Sur ce texte, le Rassemblement national assume d’avoir déposé un nombre important d’amendements pour ralentir les débats. « Face aux salariés présents en tribune, j’espère qu’ils auront honte et qu’ils retireront leurs amendements, peste Mathilde Panot. Ce sont définitivement les ennemis des travailleurs ». Le député RN Jean-Philippe Tanguy confirme vouloir « donner une bonne leçon à LFI qui se croit tout permis ». « On pourrit votre niche parlementaire », attaque aussi son collègue Matthias Renault. Jean-Luc Mélenchon a répliqué : « Ils refusent de sauver l’emploi pour ne pas faire peur au patron. C’est la ligne de Bardella qui fait du RN un parti du grand patronat ».
L’abrogation de la loi Duplomb a été retirée
Ce débat sur ArcelorMittal promet d’être électrique, alors que le gouvernement ne veut pas entendre parler de nationalisation. « Je ne vais pas nationaliser ArcelorMittal, parce que ce serait dépenser des milliards d’euros », avait prévenu Emmanuel Macron lors d’une émission face à Sophie Binet en mai. Ajoutant : « La réponse, ça n’est pas nationaliser mais avoir des garanties de développement ». Toute la gauche devrait en tout cas se retrouver autour de la proposition LFI. Mathilde Panot assure déjà que son groupe ne fera pas l’impasse sur le texte, quelle que soit l’avancée des débats. « C’est impossible qu’on retire ce texte, c’est une revendication tellement forte ».
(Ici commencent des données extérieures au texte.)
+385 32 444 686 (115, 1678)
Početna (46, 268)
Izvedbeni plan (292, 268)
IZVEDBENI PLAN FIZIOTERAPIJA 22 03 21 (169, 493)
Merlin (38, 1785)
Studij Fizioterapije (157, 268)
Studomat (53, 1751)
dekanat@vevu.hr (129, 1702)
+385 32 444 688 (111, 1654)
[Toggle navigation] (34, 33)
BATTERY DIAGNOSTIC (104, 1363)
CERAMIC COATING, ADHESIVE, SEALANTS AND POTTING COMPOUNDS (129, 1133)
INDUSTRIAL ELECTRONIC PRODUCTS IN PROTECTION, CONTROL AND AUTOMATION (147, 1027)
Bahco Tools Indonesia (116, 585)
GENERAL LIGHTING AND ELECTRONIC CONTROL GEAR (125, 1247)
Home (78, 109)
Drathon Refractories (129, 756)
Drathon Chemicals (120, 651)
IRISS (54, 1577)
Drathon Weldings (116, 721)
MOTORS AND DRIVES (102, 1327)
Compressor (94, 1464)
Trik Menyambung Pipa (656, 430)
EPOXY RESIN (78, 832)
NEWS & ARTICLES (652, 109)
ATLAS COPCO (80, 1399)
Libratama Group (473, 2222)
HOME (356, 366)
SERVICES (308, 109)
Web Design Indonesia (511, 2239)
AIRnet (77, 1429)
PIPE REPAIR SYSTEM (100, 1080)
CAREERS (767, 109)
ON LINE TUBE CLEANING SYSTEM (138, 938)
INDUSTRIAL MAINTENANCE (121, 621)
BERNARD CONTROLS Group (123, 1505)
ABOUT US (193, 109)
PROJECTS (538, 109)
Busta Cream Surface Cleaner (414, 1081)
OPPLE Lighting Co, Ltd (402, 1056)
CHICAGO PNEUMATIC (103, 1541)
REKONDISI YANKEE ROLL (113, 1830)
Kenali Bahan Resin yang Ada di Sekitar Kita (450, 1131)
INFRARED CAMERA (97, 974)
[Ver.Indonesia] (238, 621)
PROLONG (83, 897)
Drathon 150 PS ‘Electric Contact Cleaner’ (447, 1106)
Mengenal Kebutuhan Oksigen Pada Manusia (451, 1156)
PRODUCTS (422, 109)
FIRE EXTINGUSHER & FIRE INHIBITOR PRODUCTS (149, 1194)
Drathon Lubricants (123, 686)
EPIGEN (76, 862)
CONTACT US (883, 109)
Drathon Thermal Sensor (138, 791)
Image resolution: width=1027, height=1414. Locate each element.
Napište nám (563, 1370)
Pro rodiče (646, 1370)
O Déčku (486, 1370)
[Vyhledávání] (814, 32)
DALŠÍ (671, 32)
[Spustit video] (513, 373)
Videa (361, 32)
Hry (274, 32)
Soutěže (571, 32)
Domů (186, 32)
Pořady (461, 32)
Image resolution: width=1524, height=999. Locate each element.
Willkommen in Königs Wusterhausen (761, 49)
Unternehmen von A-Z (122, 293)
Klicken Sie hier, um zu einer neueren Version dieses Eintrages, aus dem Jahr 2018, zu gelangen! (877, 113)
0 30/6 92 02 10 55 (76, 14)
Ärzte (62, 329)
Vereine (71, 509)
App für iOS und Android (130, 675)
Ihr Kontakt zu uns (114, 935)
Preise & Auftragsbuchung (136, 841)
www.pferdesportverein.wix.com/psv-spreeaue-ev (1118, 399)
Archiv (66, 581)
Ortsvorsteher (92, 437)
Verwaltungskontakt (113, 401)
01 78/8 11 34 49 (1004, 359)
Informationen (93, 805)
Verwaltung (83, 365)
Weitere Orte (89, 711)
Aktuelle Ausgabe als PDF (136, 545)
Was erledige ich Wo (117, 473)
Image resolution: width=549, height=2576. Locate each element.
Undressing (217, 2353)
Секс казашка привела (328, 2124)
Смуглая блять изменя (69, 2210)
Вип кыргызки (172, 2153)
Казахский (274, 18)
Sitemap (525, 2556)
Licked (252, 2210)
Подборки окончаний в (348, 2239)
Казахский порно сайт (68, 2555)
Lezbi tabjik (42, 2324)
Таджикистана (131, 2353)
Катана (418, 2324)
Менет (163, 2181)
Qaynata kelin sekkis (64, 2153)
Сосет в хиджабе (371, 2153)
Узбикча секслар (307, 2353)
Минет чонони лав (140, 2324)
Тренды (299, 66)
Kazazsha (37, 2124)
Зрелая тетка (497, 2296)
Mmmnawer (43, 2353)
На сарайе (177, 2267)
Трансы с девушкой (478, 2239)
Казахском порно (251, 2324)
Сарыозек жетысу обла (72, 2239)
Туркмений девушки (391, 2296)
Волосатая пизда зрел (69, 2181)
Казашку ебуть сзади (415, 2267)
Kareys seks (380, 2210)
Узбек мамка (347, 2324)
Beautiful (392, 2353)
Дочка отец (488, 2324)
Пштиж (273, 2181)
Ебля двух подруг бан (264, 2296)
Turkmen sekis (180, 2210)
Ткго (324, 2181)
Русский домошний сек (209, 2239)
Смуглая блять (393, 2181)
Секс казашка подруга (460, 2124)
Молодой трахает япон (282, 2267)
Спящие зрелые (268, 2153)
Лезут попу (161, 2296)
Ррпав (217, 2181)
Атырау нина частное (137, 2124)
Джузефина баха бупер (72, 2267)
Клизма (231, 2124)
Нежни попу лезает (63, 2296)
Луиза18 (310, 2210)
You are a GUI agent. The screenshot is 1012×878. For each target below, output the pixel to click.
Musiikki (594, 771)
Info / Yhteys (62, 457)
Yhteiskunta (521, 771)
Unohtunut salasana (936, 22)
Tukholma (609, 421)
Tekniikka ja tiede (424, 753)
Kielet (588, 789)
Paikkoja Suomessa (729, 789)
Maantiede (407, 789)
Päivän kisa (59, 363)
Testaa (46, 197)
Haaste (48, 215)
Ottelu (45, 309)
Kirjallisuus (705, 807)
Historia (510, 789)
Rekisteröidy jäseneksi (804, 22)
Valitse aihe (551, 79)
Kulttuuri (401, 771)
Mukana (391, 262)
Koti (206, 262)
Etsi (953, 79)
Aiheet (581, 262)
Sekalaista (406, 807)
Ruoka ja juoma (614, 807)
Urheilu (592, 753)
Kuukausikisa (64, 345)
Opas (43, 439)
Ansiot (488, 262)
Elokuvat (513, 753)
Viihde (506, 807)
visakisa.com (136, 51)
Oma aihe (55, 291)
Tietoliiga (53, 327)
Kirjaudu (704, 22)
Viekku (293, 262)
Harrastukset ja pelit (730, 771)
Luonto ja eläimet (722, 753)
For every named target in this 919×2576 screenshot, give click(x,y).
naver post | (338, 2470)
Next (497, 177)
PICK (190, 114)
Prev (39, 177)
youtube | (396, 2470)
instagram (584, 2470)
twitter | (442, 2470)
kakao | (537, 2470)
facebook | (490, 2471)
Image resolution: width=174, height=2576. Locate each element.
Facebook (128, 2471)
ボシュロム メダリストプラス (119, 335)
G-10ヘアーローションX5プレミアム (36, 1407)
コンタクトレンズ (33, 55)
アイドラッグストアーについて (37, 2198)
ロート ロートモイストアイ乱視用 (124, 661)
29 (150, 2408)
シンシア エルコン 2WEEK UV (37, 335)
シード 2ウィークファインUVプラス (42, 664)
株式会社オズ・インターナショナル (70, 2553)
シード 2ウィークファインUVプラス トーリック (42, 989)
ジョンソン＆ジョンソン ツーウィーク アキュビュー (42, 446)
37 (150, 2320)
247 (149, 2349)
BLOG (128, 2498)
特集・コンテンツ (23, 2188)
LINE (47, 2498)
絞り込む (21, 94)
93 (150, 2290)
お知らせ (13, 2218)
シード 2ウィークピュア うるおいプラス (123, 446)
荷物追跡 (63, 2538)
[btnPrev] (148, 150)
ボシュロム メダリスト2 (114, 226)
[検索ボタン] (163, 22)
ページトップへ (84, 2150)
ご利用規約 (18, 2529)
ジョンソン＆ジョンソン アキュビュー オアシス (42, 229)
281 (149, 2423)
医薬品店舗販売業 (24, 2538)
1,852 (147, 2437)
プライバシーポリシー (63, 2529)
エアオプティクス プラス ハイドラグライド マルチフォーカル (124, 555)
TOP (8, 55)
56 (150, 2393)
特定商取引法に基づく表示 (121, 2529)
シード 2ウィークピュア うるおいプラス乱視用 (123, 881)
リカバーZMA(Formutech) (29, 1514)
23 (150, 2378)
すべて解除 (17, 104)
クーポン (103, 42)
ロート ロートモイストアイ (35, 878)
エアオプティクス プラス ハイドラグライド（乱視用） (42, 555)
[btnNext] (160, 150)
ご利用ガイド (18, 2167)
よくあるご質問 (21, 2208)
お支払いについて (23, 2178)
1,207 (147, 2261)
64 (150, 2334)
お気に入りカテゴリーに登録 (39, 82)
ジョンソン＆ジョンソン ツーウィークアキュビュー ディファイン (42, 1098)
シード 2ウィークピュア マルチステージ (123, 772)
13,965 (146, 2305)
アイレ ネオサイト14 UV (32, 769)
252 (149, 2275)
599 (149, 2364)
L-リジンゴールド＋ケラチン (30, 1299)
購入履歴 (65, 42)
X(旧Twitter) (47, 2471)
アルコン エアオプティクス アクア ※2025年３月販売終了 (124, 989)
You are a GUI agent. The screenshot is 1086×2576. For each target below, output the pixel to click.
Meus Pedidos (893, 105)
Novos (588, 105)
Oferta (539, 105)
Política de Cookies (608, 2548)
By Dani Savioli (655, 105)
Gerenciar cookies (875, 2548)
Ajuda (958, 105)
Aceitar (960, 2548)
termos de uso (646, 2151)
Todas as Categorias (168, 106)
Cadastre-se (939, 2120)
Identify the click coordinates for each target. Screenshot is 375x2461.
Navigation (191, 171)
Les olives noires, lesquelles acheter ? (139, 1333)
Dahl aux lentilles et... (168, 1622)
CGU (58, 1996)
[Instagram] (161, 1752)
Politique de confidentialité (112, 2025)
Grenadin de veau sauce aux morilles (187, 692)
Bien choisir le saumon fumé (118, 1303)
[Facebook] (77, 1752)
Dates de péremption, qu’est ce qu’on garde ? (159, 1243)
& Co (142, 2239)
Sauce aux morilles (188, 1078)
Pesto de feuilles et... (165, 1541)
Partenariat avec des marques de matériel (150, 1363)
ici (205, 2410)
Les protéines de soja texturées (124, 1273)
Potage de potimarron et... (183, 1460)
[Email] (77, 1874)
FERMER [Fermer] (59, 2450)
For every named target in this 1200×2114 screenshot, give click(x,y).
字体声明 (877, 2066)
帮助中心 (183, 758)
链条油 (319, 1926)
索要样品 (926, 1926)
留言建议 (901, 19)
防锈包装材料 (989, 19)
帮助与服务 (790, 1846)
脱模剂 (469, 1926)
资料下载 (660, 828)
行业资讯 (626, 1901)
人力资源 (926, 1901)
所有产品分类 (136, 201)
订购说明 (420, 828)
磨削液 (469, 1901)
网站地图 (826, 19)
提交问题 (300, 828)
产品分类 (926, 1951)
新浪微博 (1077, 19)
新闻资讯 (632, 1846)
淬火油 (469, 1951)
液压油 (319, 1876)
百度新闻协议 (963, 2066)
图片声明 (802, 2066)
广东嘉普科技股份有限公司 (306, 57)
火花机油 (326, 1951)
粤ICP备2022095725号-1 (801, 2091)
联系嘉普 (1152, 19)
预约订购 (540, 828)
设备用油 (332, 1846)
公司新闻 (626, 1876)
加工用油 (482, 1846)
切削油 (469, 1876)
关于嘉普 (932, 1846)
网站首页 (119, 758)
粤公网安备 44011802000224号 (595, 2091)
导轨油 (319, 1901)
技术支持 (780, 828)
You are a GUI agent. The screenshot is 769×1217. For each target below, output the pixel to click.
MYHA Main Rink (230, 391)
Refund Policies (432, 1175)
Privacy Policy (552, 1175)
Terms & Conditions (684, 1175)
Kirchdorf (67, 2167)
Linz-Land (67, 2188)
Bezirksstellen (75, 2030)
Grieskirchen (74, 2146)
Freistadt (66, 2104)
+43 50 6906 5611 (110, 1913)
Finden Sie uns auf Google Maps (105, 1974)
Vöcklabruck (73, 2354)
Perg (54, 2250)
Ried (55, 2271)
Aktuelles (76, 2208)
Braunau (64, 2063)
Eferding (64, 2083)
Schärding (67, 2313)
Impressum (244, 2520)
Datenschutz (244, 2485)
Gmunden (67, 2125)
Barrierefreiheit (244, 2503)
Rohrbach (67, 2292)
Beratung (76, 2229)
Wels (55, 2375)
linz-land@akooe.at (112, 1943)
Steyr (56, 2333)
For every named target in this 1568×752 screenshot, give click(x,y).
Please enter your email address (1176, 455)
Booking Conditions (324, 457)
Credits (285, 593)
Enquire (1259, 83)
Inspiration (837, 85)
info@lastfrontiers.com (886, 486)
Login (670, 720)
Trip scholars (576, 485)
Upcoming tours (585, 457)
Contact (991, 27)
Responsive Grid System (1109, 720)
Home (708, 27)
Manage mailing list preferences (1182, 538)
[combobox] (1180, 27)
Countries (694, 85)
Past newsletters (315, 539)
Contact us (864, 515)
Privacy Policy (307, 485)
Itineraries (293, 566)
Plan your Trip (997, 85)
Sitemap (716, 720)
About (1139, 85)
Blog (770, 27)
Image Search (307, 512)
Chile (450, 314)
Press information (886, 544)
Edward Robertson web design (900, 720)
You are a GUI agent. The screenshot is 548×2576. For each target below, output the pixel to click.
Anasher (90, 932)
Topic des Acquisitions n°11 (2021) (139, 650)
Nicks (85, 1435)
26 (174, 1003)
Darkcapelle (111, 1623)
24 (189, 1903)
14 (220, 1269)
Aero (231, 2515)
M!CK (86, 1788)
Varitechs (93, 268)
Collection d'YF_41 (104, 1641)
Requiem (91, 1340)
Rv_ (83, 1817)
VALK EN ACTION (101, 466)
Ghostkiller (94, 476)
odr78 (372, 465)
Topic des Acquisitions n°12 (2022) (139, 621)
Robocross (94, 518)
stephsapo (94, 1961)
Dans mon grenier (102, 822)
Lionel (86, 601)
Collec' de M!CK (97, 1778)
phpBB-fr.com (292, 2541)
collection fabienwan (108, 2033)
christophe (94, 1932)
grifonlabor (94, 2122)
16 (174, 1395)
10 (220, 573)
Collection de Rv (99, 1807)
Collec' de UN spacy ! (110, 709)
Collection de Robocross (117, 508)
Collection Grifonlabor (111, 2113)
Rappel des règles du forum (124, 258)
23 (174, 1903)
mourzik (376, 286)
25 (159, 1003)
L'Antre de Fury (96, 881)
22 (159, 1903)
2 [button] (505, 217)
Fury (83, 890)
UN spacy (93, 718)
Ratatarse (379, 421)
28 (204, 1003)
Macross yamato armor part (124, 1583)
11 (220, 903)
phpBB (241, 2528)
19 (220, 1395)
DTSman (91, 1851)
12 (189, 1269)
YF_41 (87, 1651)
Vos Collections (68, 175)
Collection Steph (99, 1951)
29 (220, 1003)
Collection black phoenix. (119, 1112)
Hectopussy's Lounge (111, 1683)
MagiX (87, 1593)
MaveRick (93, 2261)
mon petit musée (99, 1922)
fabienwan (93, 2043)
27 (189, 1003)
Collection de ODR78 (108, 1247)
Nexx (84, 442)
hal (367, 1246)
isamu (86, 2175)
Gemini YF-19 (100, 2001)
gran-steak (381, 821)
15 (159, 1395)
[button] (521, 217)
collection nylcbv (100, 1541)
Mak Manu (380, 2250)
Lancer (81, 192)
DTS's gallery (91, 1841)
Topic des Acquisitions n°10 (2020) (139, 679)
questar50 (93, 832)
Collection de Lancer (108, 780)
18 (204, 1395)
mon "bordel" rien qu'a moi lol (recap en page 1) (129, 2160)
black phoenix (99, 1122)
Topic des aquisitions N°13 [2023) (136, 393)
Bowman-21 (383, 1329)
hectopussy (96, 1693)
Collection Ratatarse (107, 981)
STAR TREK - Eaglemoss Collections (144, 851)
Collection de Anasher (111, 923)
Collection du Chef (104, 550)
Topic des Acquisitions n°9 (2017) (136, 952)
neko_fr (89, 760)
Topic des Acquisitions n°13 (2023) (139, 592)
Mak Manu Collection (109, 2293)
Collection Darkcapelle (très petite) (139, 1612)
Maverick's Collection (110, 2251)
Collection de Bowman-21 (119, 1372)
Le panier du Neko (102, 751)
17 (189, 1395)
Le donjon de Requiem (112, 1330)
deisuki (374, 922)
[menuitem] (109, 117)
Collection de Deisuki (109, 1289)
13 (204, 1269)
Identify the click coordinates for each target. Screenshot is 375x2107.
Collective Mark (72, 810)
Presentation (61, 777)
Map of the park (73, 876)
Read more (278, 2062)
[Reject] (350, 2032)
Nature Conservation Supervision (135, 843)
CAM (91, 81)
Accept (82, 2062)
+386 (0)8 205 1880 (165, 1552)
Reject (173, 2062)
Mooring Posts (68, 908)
En revanche, l’abrogation de la loi Duplomb, qui est une exigence notamment de militants écologistes, a été retirée de l’ordre du jour. Le centre, la droite et l’extrême droite l’ayant « vidé de sa substance » en commission selon LFI, en lui faisant dire « exactement le contraire de ce qu’on défendait ». Le texte avait réuni contre lui plus de 2 millions de signatures sur le site de l’Assemblée cet été et provoqué un vif débat autour de l’exposition à certaines substances jugées dangereuses voire cancérigènes comme l’acétamipride. « Mais c’est un combat qu’on continuera à mener », rassure Mathilde Panot.
Mises bout à bout, ces mesures esquissent presque un programme présidentiel. On pourrait rajouter la suppression de la CSG pour les apprentis ou encore la demande « de respect du droit international » à Gaza, qui n’ont aucune chance d’être examinées puisqu’elles ont été placées en fin de niche. Cinq textes (sur huit) ont été adoptés en commission. Ce qui fait dire aux insoumis qu’ils pourront, sauf retournement de dernière minute, se prévaloir de quelques victoires dans l’hémicycle.